なぜファッション企業のオーナーたちはアートに魅せられるのか!?

砂漠のような東京でも…週刊ファッション日記 #20

今から25年ほど前のことである。大阪本社のファッション企業の創業者兼会長に招かれて、その会長室に通されたことがある。本社ビルではなく、そのすぐ近くにある小さなビルの最上階である。

その部屋の左の壁にはシャガールの50号ほどの油絵が掛かっている。尋ねるまでもなく本物であろう。私がその絵をシゲシゲと眺めていると「ホンマモンですよ。絵、お好きですか?」と言って、立ち上がり右側の壁の本棚の隠しボタンを押した。

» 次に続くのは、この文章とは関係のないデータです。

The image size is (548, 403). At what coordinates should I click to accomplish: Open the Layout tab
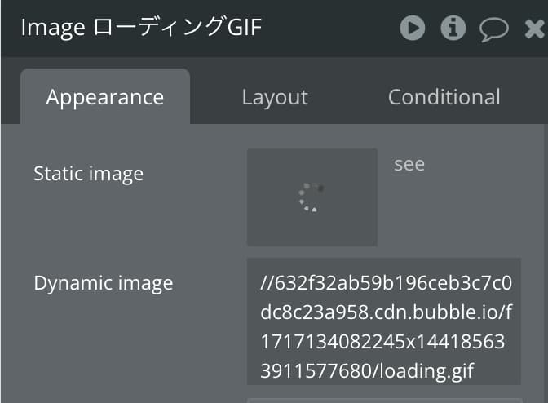click(x=275, y=97)
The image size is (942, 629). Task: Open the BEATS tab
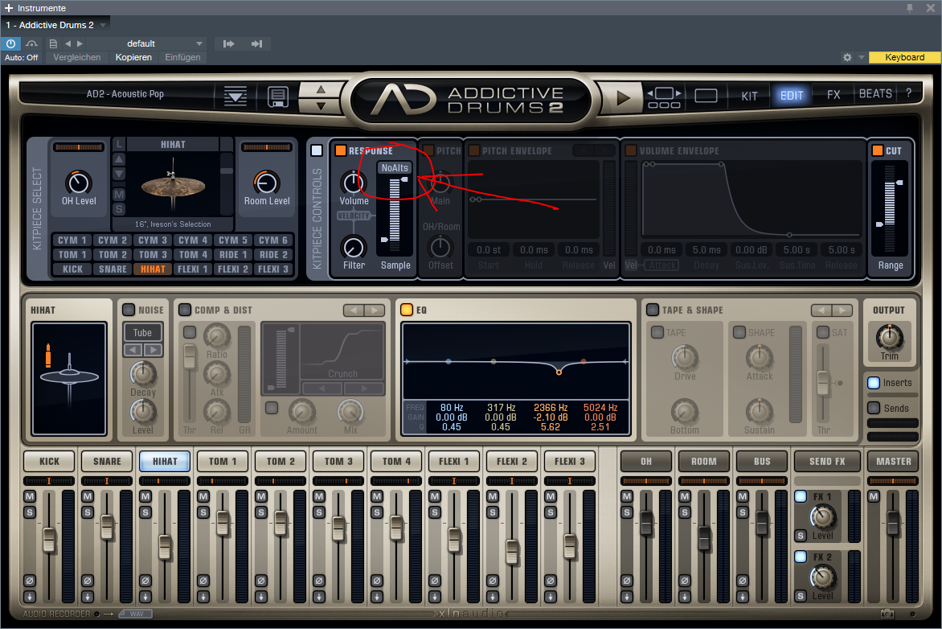875,94
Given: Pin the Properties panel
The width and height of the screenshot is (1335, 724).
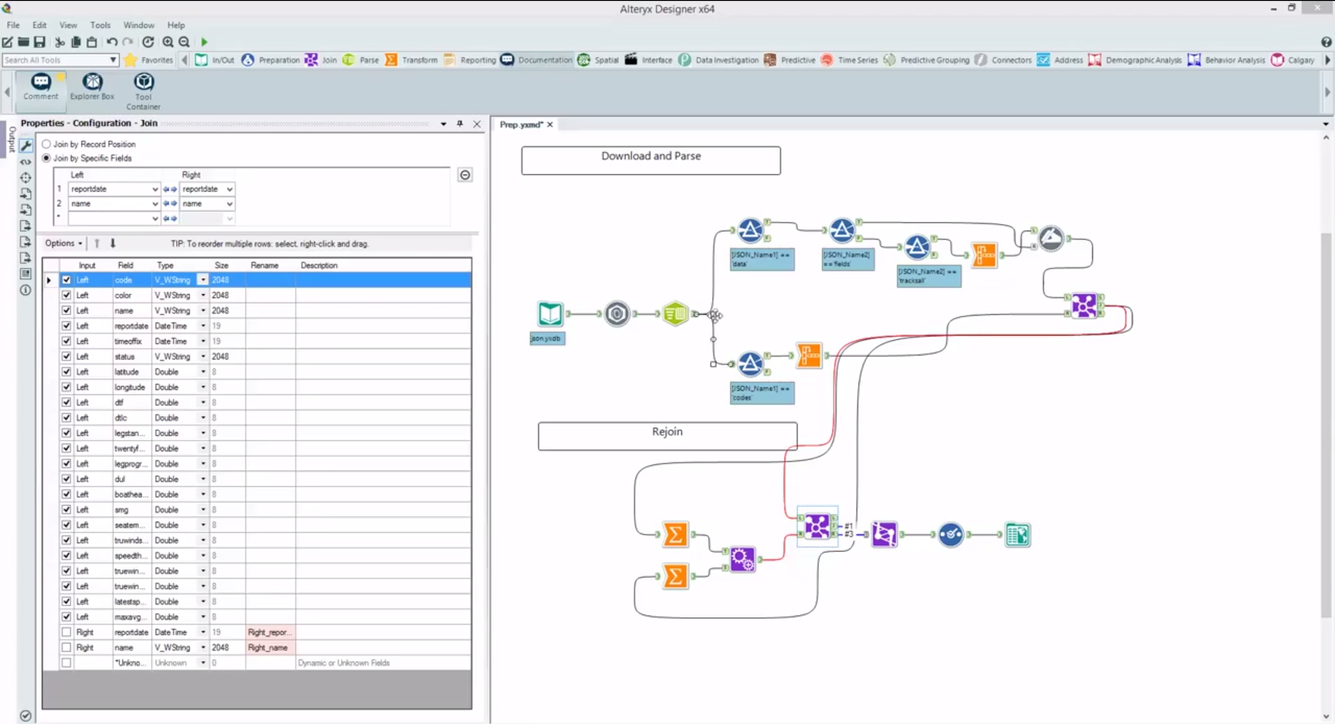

すると、その本棚が左右に音もなく開いて、その奥にいわゆる泰西名画と呼ばれる絵が10点ほど壁に掛かった部屋が現れた。秘密の私設美術館と言っていい部屋だ。ルノワールとかコローとかモネといった私のような素人でも作者がわかるような絵ばかりである。

ファッションでも本物志向の会長であるから、贋作や複製であるわけはなかろう。だとすると合わせると100億円はゆうにするのではないか。自分の金で買ったのか? 会社の金で買ったのか? いずれにしても同じことだと考えているのであろう。どうも、この秘密部屋を見せられたということは、私はかなり信用されているということだろう。意味もなく、柄にもなくちょっと緊張したのを覚えている。

「この絵をパナマに運んでもらえまへんか?」と言い出しそうな雰囲気だったのである。もちろんそんな話ではなく、齢80をとっくの昔に超えた会長は、その名画たちがどれだけ値上がりしているかを延々と話し続けた。もちろん専門のアドバイザーはいるのだろうが、名画の売買は本業以上に儲かるらしい。

あれから25年。時代はめぐるのか、ファッション業界の若き(といっても40歳代から60歳代前半だが)経営者たちの絵画収集が話題になっている。20年前と違うのは、ラファエロやゴッホなどのいわゆる泰西名画ではなく現代美術が対象であること。中には収集だけにとどまらずその振興や若き芸術家の育成を目的にしている経営者がいることだ。